:: THE DATA ::

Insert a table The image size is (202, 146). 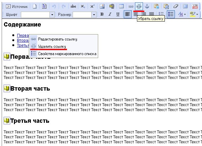pos(121,6)
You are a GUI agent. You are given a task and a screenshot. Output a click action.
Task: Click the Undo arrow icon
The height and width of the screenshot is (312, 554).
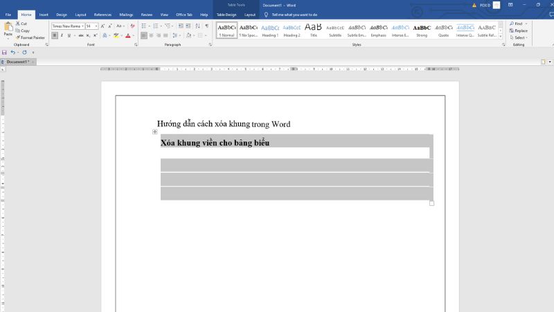point(12,53)
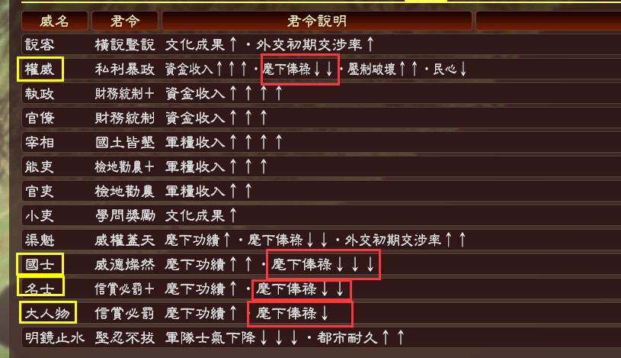Select the 明鏡止水 堅忍不拔 row
Viewport: 621px width, 358px height.
coord(322,337)
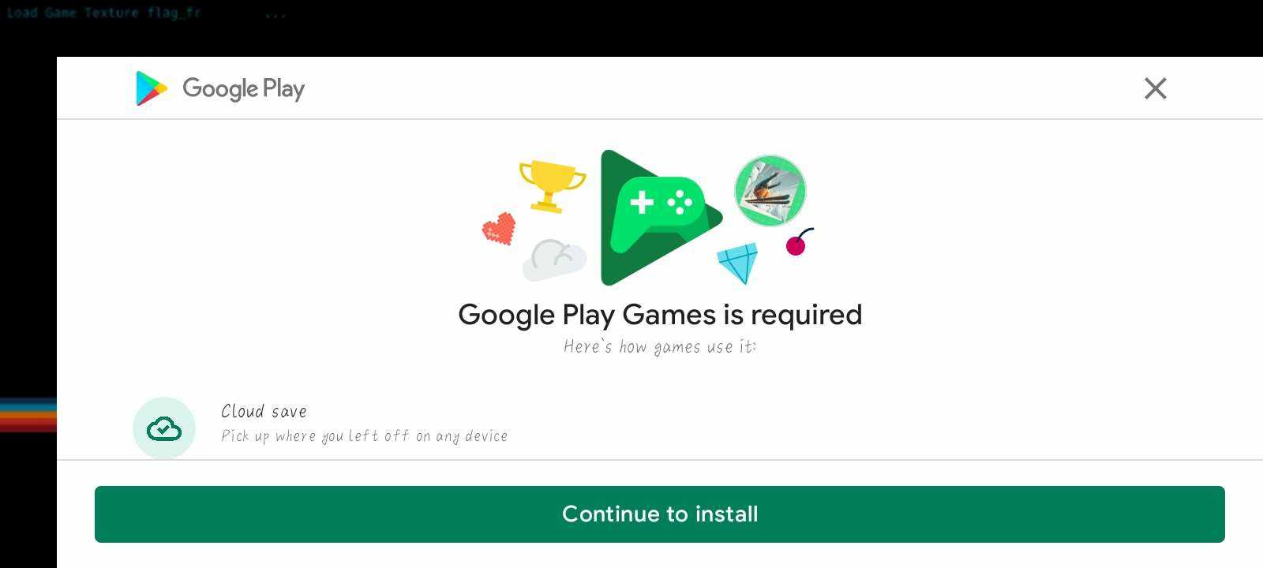
Task: Click the Load Game Texture loading text
Action: click(103, 13)
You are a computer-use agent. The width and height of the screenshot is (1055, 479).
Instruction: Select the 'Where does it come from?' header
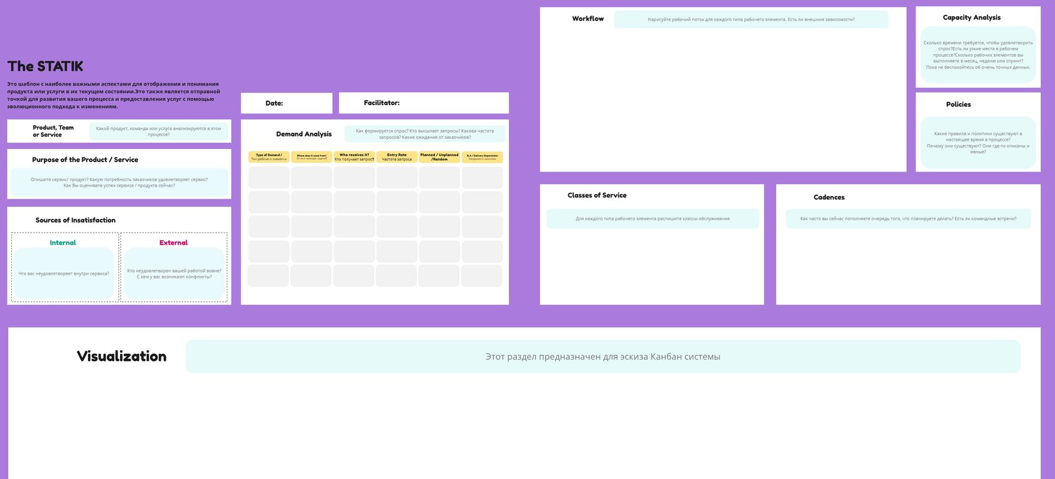coord(311,157)
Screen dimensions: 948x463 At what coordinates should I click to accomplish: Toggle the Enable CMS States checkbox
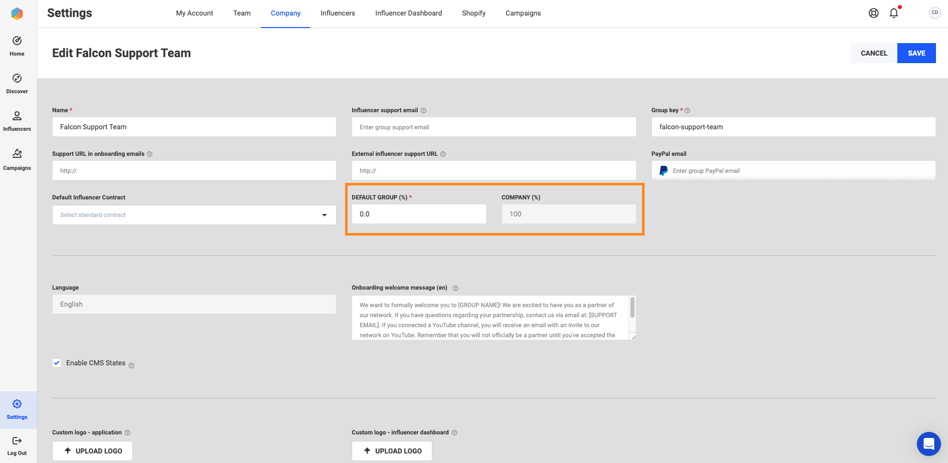pos(57,363)
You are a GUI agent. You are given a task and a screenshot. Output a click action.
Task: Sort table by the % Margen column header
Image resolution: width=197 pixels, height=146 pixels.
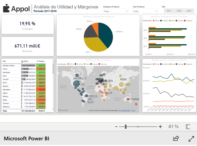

:::

GOAL OF THE EXERCISE >> Copy out every line in the entries above that contains the string "header". Uppercase and lowercase must match.

RIGHT ANSWER >>
Instruction: Select the 'Where does it come from?' header
Task: Sort table by the % Margen column header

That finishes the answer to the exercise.